WHAT THE EXERCISE ASKS:
Copy out the lines below word for word, starting at the line that contains "Identify the location" and ending after the line that contains "The width and height of the screenshot is (1280, 728).", and nothing else.

[INFORMATION]

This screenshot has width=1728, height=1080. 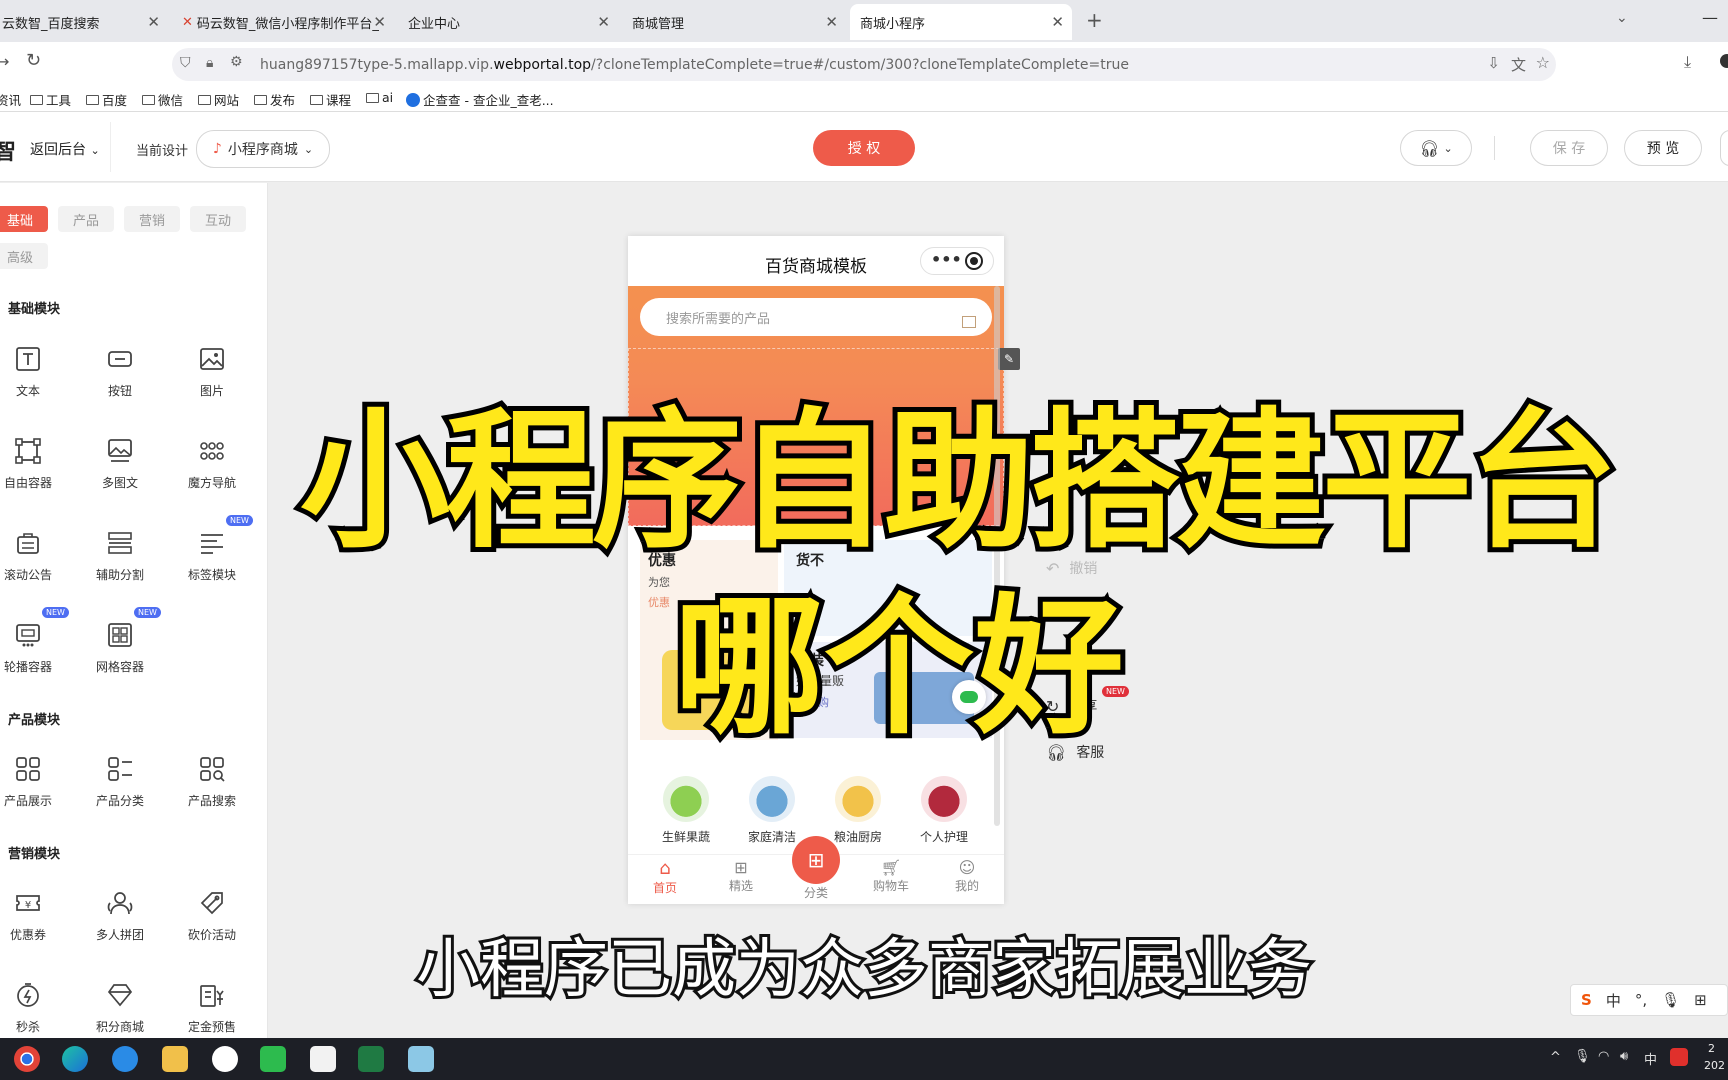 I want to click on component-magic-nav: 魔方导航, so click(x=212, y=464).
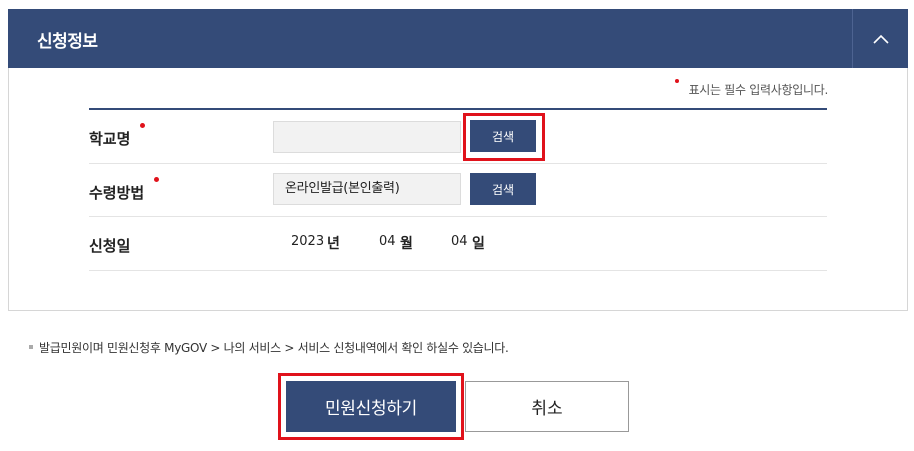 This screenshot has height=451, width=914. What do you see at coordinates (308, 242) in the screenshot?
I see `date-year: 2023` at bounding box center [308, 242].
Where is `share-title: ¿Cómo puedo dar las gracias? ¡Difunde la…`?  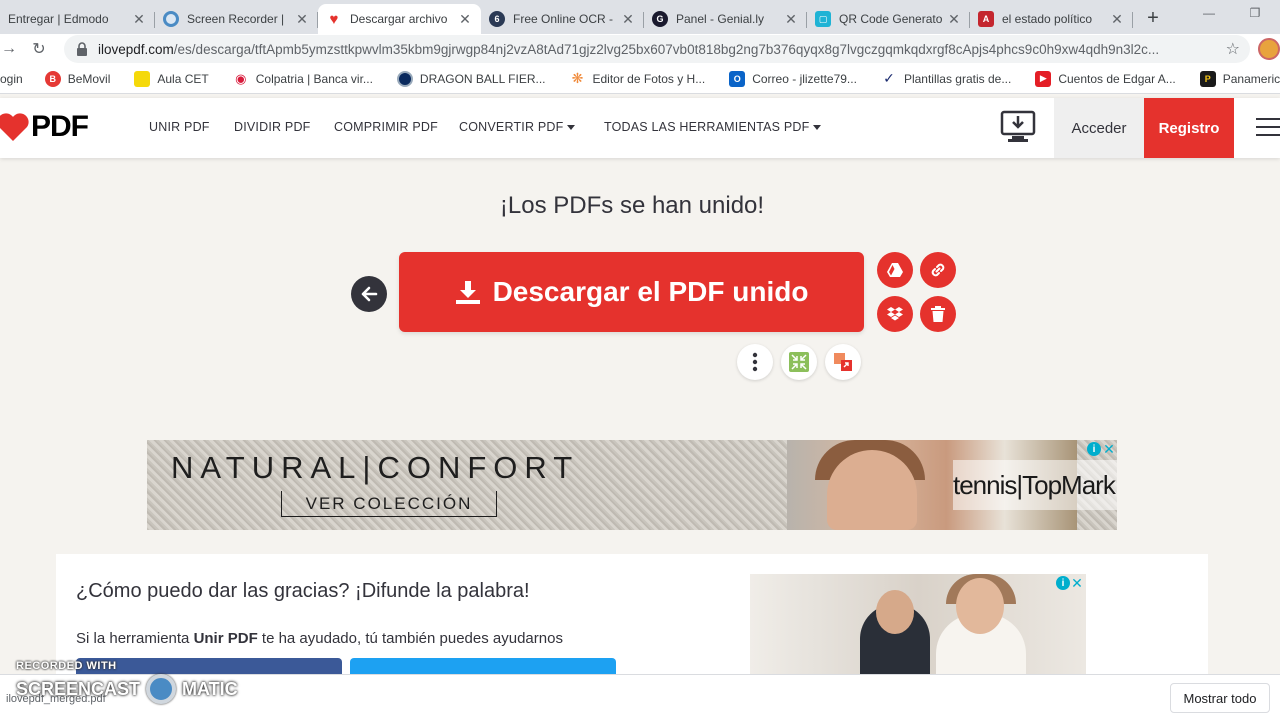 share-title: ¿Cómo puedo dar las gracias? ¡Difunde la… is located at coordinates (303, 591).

[/INFORMATION]
[INFORMATION]

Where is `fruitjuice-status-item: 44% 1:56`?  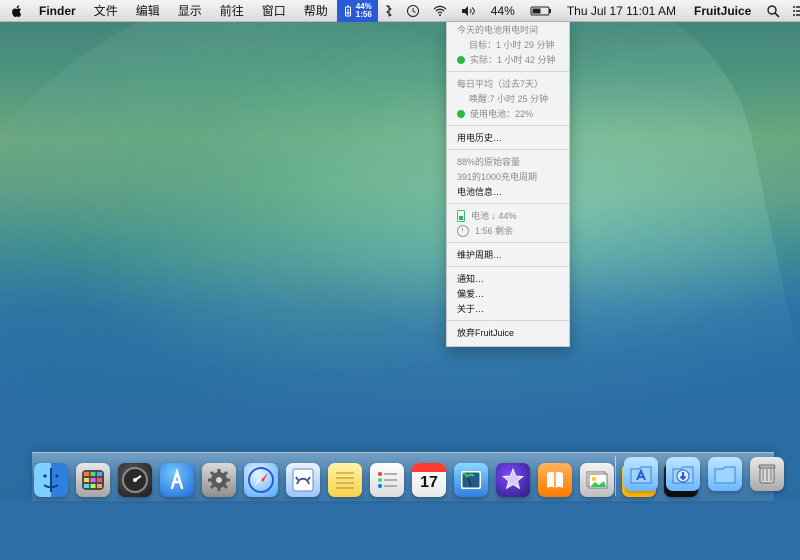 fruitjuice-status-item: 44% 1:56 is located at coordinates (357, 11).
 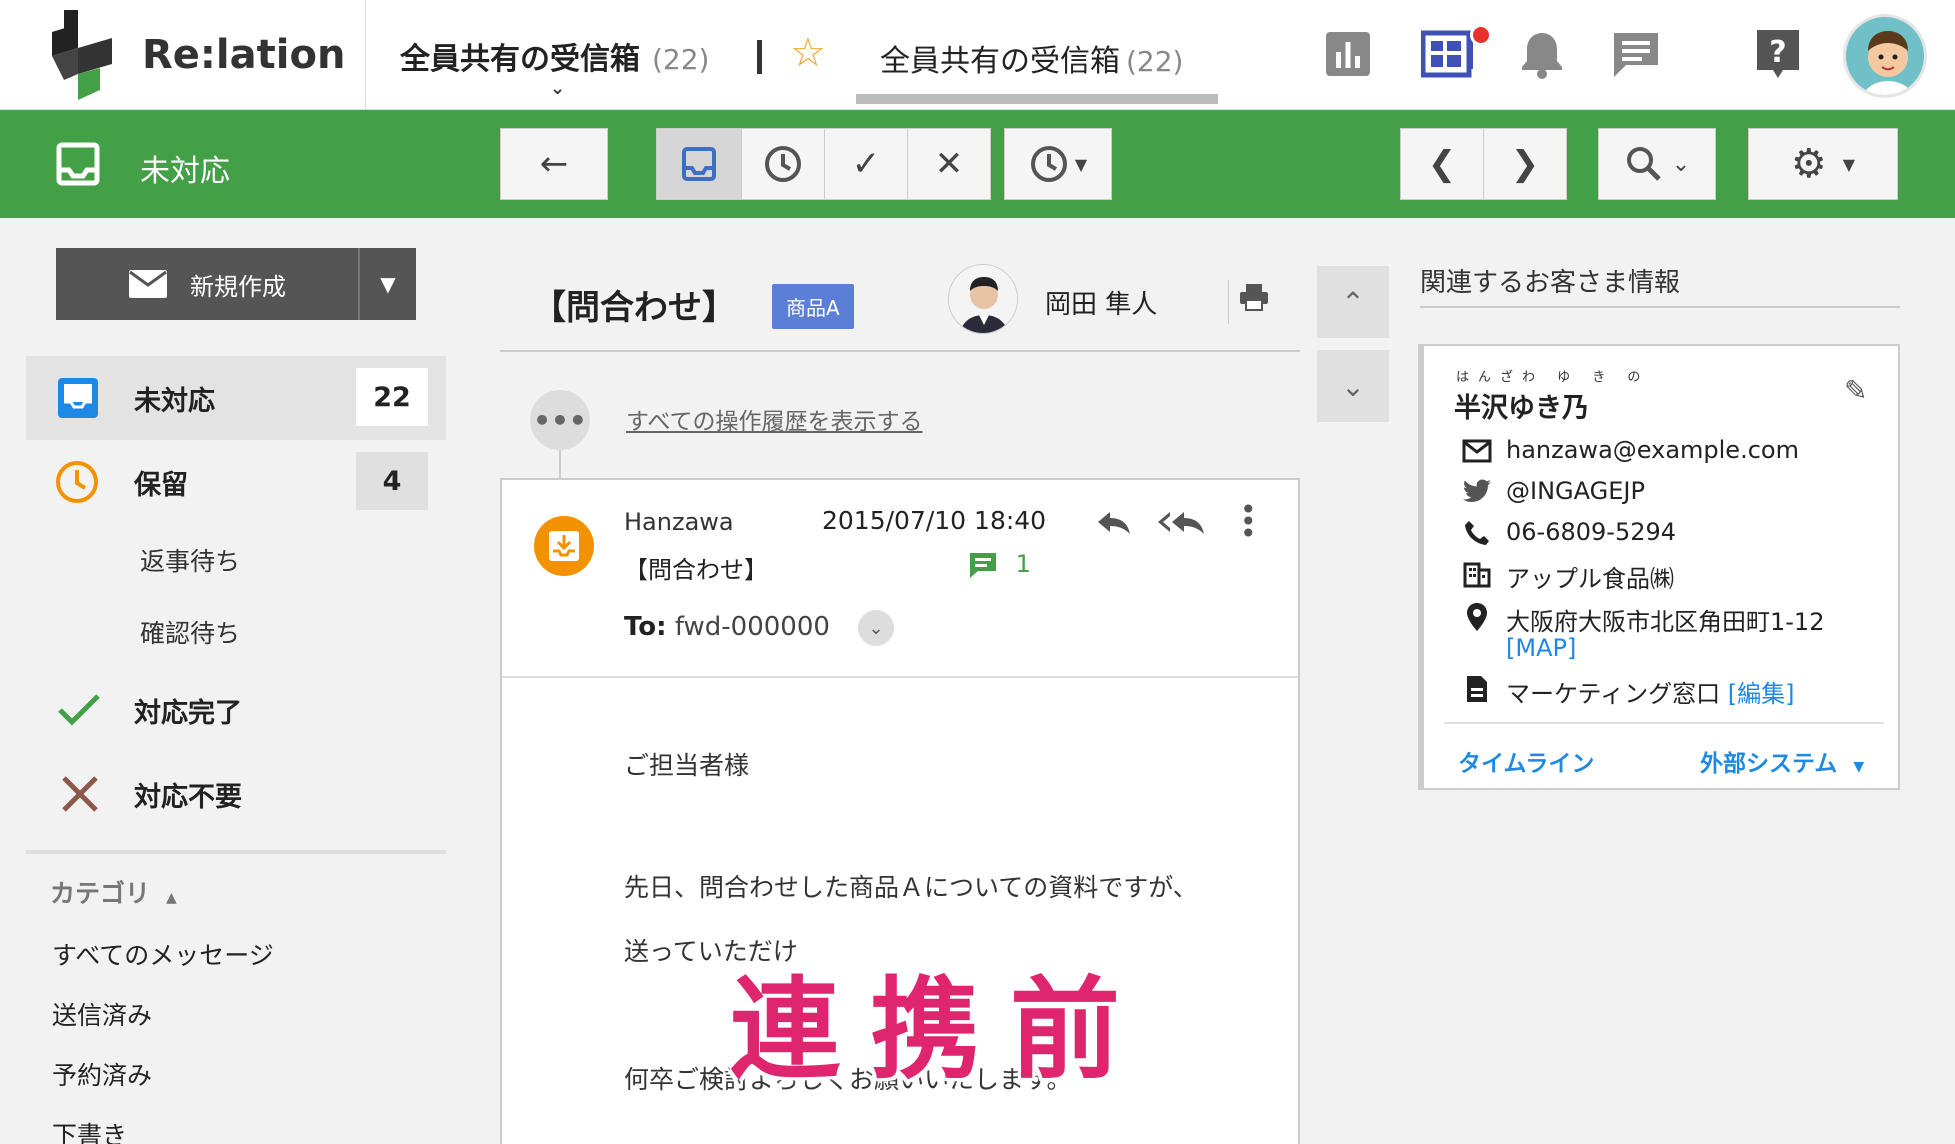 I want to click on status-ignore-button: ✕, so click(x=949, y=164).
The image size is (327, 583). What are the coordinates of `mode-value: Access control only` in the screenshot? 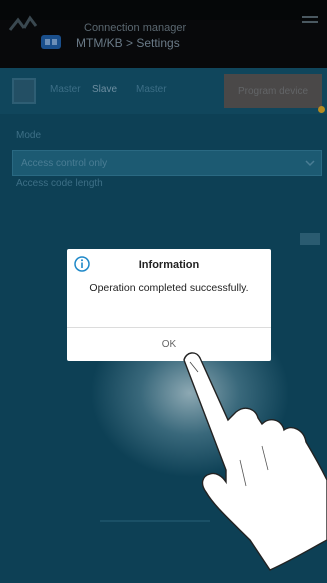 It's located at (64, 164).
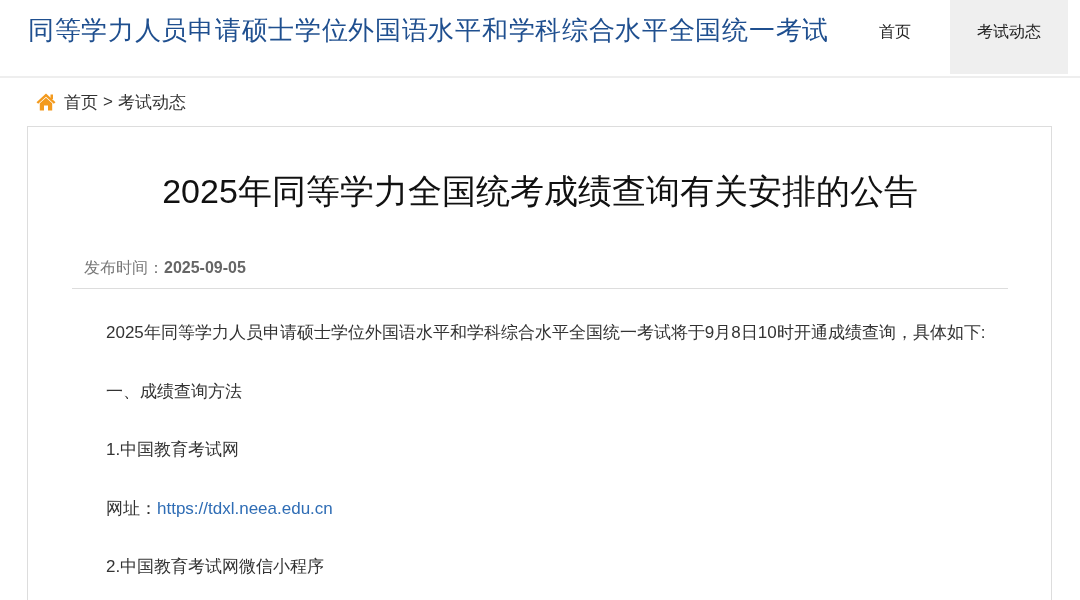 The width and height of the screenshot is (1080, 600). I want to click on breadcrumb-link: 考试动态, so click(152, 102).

[/INFORMATION]
[INFORMATION]

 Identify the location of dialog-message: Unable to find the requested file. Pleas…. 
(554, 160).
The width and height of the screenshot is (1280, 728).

[/INFORMATION]

YOUR SOLUTION:
 Identify the location of dialog-message: Unable to find the requested file. Pleas…. 
(554, 160).
The width and height of the screenshot is (1280, 728).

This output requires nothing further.